**ABOUT THIS EXERCISE**
Below are some records. Count the lines with "agent" in them and give nothing but the total.

━━━ PROVIDED RECORDS ━━━

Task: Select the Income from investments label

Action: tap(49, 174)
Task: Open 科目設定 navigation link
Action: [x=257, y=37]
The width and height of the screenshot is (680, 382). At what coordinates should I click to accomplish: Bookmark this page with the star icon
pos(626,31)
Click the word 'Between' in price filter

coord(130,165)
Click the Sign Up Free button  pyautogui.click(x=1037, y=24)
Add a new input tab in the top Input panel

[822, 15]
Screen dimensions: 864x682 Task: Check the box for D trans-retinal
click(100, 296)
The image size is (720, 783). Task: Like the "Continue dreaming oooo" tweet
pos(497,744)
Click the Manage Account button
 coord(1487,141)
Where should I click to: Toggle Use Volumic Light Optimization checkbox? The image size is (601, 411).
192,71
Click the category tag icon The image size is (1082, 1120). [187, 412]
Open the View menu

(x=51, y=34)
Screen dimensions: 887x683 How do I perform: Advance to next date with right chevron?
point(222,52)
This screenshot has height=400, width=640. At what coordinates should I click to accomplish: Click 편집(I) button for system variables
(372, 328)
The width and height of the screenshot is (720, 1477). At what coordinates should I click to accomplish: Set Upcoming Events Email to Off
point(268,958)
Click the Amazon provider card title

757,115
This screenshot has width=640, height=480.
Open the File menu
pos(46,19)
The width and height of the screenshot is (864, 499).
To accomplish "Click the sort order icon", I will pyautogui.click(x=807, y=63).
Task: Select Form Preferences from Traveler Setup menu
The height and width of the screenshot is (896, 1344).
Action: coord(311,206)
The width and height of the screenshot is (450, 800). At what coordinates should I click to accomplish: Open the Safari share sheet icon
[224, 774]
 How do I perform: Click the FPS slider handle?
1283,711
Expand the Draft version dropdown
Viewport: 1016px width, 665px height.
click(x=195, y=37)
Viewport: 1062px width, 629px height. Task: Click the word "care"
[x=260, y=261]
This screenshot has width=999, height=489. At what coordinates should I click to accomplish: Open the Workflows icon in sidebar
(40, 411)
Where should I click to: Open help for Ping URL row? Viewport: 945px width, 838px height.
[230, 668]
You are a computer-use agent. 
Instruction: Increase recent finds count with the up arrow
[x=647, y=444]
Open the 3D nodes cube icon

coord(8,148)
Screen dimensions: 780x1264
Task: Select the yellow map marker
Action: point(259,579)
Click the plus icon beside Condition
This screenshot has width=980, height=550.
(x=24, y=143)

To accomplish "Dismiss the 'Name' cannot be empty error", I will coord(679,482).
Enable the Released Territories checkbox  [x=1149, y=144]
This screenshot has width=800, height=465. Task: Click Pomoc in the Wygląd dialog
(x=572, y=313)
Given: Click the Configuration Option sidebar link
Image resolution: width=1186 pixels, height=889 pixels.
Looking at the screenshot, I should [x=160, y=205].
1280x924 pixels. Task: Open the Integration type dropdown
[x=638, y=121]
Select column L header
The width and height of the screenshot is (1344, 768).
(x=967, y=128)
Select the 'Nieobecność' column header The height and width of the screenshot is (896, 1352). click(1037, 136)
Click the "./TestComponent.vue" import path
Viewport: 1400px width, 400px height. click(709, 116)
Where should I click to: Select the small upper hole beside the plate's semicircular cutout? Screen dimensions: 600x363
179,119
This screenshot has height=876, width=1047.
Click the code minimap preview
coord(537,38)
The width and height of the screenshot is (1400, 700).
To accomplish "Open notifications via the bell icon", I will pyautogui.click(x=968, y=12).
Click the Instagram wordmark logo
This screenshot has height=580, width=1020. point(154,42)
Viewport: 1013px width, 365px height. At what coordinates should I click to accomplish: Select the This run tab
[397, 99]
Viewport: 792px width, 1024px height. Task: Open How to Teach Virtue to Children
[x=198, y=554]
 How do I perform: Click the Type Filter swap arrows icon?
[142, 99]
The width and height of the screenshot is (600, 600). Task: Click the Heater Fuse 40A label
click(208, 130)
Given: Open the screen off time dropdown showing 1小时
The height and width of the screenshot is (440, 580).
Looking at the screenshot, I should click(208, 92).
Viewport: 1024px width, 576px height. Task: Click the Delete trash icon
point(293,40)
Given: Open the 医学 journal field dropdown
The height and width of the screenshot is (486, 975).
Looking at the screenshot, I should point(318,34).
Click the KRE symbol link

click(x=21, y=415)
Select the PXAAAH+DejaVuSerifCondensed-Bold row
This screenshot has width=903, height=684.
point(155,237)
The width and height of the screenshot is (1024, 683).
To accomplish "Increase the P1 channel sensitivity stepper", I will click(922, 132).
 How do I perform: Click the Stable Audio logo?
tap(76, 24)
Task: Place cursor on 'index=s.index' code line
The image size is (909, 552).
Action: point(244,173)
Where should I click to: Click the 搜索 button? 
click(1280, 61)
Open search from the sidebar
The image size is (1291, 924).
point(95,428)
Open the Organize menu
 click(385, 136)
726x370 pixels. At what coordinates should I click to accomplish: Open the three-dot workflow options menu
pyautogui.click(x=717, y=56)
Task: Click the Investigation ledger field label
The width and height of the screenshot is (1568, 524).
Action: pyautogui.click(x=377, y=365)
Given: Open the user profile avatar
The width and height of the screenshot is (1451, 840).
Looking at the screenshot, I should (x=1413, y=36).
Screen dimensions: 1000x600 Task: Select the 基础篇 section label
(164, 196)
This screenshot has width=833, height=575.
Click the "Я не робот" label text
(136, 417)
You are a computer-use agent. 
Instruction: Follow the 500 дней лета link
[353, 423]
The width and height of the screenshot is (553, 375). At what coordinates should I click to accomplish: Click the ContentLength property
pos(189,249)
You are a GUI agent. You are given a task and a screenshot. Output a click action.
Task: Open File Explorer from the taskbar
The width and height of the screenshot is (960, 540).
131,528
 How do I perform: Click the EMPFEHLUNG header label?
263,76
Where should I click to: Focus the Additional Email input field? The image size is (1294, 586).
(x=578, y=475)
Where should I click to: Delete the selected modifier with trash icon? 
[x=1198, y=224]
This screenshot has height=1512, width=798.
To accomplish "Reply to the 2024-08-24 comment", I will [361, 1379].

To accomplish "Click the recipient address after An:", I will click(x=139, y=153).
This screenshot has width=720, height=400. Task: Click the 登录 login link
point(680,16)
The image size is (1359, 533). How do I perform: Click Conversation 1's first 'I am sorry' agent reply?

━━━

**EXERCISE SOLUTION**
4